Overcome the Fork in the Road to Automation

The decision that will shape the future of your distribution center


All roads lead to automation. At least that is one way to interpret the results of a 2012 Crown Equipment survey that asked more than 300 material handling professionals to identify the biggest challenges facing their organizations in the next five years. Of those challenges, more than 70 percent named reducing costs, followed by implementing new technology (35 percent), finding qualified labor (33 percent) and speeding product movement (22 percent).

Notice the theme? Each of the major challenges identified is related to automation. The question is not if automation will be adopted in the distribution center—but when and how. With all the attention automation currently gets, many supply chain professionals wonder if the answer to when is now.

Although warehouse automation has a number of components, for the purposes of this article I’ll focus on the automation of pallet-based processes, or forklift automation. This is an area that can have a major impact—either positive or negative—on warehouse operations. The decisions made on this technology can literally shape the future of your distribution centers. First, let’s look at the current state of the technology.

AGVs for the warehouse

Automatic guided vehicles (AGVs) have been used successfully in manufacturing but have yet to gain a significant foothold in warehousing and distribution. In 2011, they represented less than one percent of total forklift sales. Advances in technology, such as faster microprocessors and improved sensors, drive increased interest but adoption is not progressing as fast as many expected. Everyone is talking about automated vehicles, but few are actually using them. Why?

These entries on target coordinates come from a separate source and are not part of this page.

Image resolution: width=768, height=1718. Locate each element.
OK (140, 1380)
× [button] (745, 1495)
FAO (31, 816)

In manufacturing, AGVs typically transport materials from one manufacturing station to the next or from an assembly line to shipping, moving back and forth over the same well-defined path with no need to navigate around other vehicles. The tasks performed are predictable and repeatable and AGVs handle them well.

While some tasks in warehousing and distribution are similar to those which AGVs perform in manufacturing—such as moving full pallets to shipping—in general the processes that forklifts must support in warehousing are more complex and workloads are less predictable. Forklifts need to be able to go anywhere in the warehouse, often traveling to multiple locations to fulfill a single order while navigating around other vehicles and workers in the process.

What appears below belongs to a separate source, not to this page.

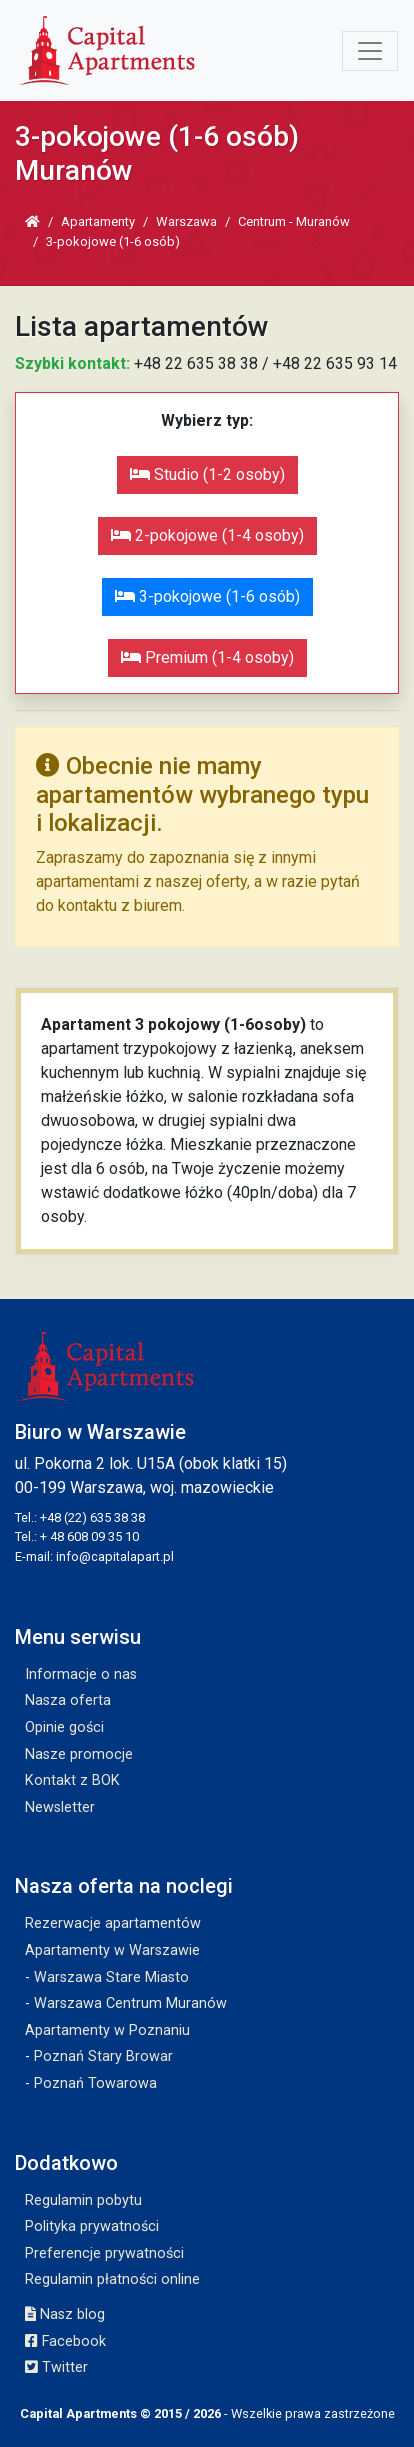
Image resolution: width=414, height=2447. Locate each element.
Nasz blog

This complexity mandates a much higher degree of vehicle intelligence and the use of more sophisticated guidance technology than AGVs in manufacturing employ. It also requires greater flexibility. A vehicle that can only travel one speed over a single path becomes a bottleneck during periods where workloads change significantly.

As a result, a new type of vehicle emerged that is distinguished by its ability to operate in both automatic and manual modes. This provides warehouse personnel with the ability to adapt to changes in processes or workloads by shifting vehicles from automatic to manual mode or vice-versa. Currently, these “dual-mode” vehicles are produced by retrofitting manual forklifts with automation technology. This represents an interim phase in the technology that will eventually be displaced by forklifts designed specifically for warehouse automation.

Moving toward an automated future

Based on current technology, it isn’t hard to envision a future in which automated vehicles handle the base workload of the warehouse, supplemented by operator-driven, dual-mode vehicles during peak periods or handling special tasks. In this future state, the two types of vehicles navigate around each other to perform the necessary tasks as efficiently as possible. Costs go down, warehouse workers are more productive and products move faster through the supply chain. But that vision is still in the future and attempting to achieve it with the current generation of technology can create issues that ultimately delay the realization of the long-term benefits.